7 Literary Horror Titles To Keep You In Chills All Summer

Summer’s rapidly approaching, but that doesn’t mean beach reads are your only option for staying cool. Why not get your chills along with your thrills by picking up a literary horror novel? These seven titles are as well written as they are goosebump-inducing, combining the best of lit fic with spine-tingling scares.

White is for Witching, by Helen Oyeyemi
The haunted house is one of the delights of literary horror, and the Silver family’s bed-and-breakfast in Dover, England, doesn’t disappoint. The home—so steeped in tragic history it develops its own consciousness—even narrates portions of White is for Witching. The novel follows teenaged Miranda Silver, or Miri, who struggles with pica: a compulsion to eat pieces of plastic, bits of chalk, and anything but food. Written in elegant language that’s as poetic as it is haunting, White is for Witching is as much a coming-of-age story as it is a chilling ghost tale.

We Have Always Lived in the Castle, by Shirley Jackson
While she may be best known for her classic short story “The Lottery,” it’s in her novels that Shirley Jackson’s characters are at their most unsettling. In her final full-length work, We Have Always Lived in the Castle, Constance Blackwood is suspected of poisoning her family. Constance’s surviving sister, narrator Mary Catherine, fiercely protects Constance from curious villagers, but as the outside world presses in, the Blackwoods press back, with disastrous consequences.

Let Me Tell You, by Shirley Jackson, edited by Laurence Jackson Hyman and Sarah Hyman DeWitt
Good news for readers who are already devotees of Shirley Jackson’s work: this August, Random House will release a volume of Jackson’s previously unpublished writings. Edited by two of her children and featuring a foreword by biographer Ruth Franklin, Let Me Tell You compiles fiction and nonfiction from across the author’s career, promising hefty doses of Jackson’s characteristic sly humor, frightening settings, and uncanny characters.

House of Leaves, by Mark Z. Danielewski
The premise of House of Leaves is as eerie as it is simple: Will Navidson and his family discover the dimensions of their home are larger on the inside than they are on the outside. Yet there’s nothing simple about Danielewski’s ambitious story, told through a piece of heavily footnoted film criticism. The critical work purports to discuss The Navidson Record, a documentary film showing the family’s descent into their ever-growing home. The terrors inside the shape-shifting house feel frighteningly immediate despite the critical remove; even the arrangement of the text on the page begins to change as the story progresses.

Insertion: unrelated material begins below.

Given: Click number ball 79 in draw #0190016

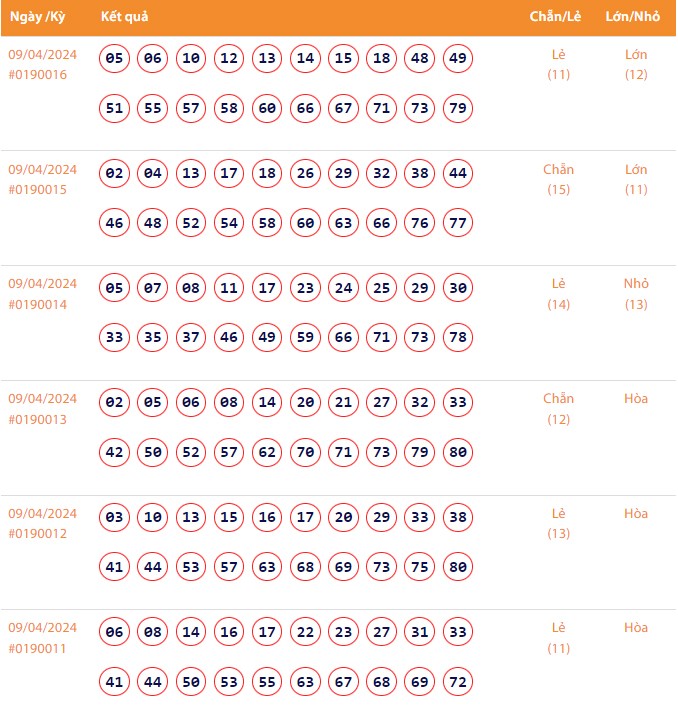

Night Film, by Marisha Pessl
Marisha Pessl’s cinematic novel takes a cue from House of Leaves, including news clippings, photographs, articles, and transcripts that give the reader a kaleidoscopic glimpse into the shadowy world of horror filmmaker Stanislas Cordova. The reclusive auteur—who seems equal parts Stanley Kubrick and David Lynch—makes movies so disturbing they can only be shown to his cult following at underground screenings. When Cordova’s young, piano prodigy daughter Ashley turns up dead, journalist Scott McGrath makes it his business to learn the truth about the director and his troubled family. While Oyeyemi, Danielewski, and Jackson locate their stories inside haunted houses, Pessl’s story is one of haunted people, pursued by their personal demons across imaginative, vividly rendered landscapes from urban New York to rural Chile.

Hold the Darkby William Giraldi
Set in the remote village of Keelut, Alaska, Giraldi’s violent, unnerving tale of vengeance is written in a language as fierce and merciless as the landscape its characters inhabit. When nature writer Russell Core finds himself summoned to Keelut to help recover the remains of a child snatched by wolves, Core discovers there’s more to the child’s death than anyone in the town is willing to reveal. Hold the Dark’s horror is not a supernatural one; instead, the true terror of the story is in the very human capacity for violence.

Come Closer, by Sara Gran
More than a mere scary story, the terse, fast-paced Come Closer is equal parts psychological investigation and story of demonic possession. This short, powerful novel follows a successful young architect, Amanda, who finds herself behaving oddly. From writing obscene notes to her boss to eventually harming others in alarming and unprovoked ways, Amanda reels ever further out of control. She blames her shifting personality on Naamah, a demonic figure that haunts her in dreams, but Gran keeps the reader guessing as to whether Amanda has truly fallen prey to a malevolent spirit or simply blames her own taste for the dark side on a fictitious force.